REQUEST: Revise the entries below by changing every "computer-use agent" to "desktop agent" and leaving all other text untouched.

___ DATASET CONTENT

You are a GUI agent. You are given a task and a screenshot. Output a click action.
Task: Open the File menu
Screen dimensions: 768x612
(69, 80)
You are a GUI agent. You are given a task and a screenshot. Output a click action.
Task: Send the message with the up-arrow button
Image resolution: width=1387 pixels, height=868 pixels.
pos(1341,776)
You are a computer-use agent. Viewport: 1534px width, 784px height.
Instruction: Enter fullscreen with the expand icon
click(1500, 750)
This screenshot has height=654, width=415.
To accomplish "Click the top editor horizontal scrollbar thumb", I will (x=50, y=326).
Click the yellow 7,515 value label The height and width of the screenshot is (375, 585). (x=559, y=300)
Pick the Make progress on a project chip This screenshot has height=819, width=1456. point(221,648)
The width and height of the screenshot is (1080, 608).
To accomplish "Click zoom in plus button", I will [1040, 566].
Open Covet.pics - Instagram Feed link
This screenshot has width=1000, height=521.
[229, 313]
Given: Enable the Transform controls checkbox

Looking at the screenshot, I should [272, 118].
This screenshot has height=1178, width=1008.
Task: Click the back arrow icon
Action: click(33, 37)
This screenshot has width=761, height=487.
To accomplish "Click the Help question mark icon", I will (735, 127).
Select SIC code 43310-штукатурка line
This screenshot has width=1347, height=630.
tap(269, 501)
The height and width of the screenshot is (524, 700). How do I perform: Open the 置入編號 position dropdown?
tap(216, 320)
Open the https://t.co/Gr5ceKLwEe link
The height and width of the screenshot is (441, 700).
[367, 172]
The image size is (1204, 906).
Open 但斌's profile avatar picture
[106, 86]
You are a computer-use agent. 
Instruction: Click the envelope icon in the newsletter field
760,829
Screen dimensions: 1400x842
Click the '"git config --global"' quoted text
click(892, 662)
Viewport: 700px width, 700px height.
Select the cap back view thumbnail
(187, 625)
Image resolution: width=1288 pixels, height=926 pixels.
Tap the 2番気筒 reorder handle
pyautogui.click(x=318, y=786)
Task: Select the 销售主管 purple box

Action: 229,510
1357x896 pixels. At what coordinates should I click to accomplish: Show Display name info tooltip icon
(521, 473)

______

RESULT FOR THIS TASK:
You are a GUI agent. You are given a task and a screenshot. Output a click action.
Task: Open the File menu
Screen dimensions: 768x612
(69, 80)
You are a GUI agent. You are given a task and a screenshot. Output a click action.
Task: Send the message with the up-arrow button
Image resolution: width=1387 pixels, height=868 pixels.
pos(1341,776)
You are a desktop agent. Viewport: 1534px width, 784px height.
Instruction: Enter fullscreen with the expand icon
click(1500, 750)
This screenshot has height=654, width=415.
To accomplish "Click the top editor horizontal scrollbar thumb", I will (x=50, y=326).
Click the yellow 7,515 value label The height and width of the screenshot is (375, 585). (x=559, y=300)
Pick the Make progress on a project chip This screenshot has height=819, width=1456. point(221,648)
The width and height of the screenshot is (1080, 608).
To accomplish "Click zoom in plus button", I will [1040, 566].
Open Covet.pics - Instagram Feed link
This screenshot has width=1000, height=521.
[229, 313]
Given: Enable the Transform controls checkbox

Looking at the screenshot, I should [272, 118].
This screenshot has height=1178, width=1008.
Task: Click the back arrow icon
Action: click(33, 37)
This screenshot has width=761, height=487.
To accomplish "Click the Help question mark icon", I will (735, 127).
Select SIC code 43310-штукатурка line
This screenshot has width=1347, height=630.
tap(269, 501)
The height and width of the screenshot is (524, 700). How do I perform: Open the 置入編號 position dropdown?
tap(216, 320)
Open the https://t.co/Gr5ceKLwEe link
The height and width of the screenshot is (441, 700).
[367, 172]
The image size is (1204, 906).
Open 但斌's profile avatar picture
[106, 86]
You are a desktop agent. 
Instruction: Click the envelope icon in the newsletter field
760,829
Screen dimensions: 1400x842
Click the '"git config --global"' quoted text
click(892, 662)
Viewport: 700px width, 700px height.
Select the cap back view thumbnail
(187, 625)
Image resolution: width=1288 pixels, height=926 pixels.
Tap the 2番気筒 reorder handle
pyautogui.click(x=318, y=786)
Task: Select the 销售主管 purple box

Action: 229,510
1357x896 pixels. At what coordinates should I click to accomplish: Show Display name info tooltip icon
(521, 473)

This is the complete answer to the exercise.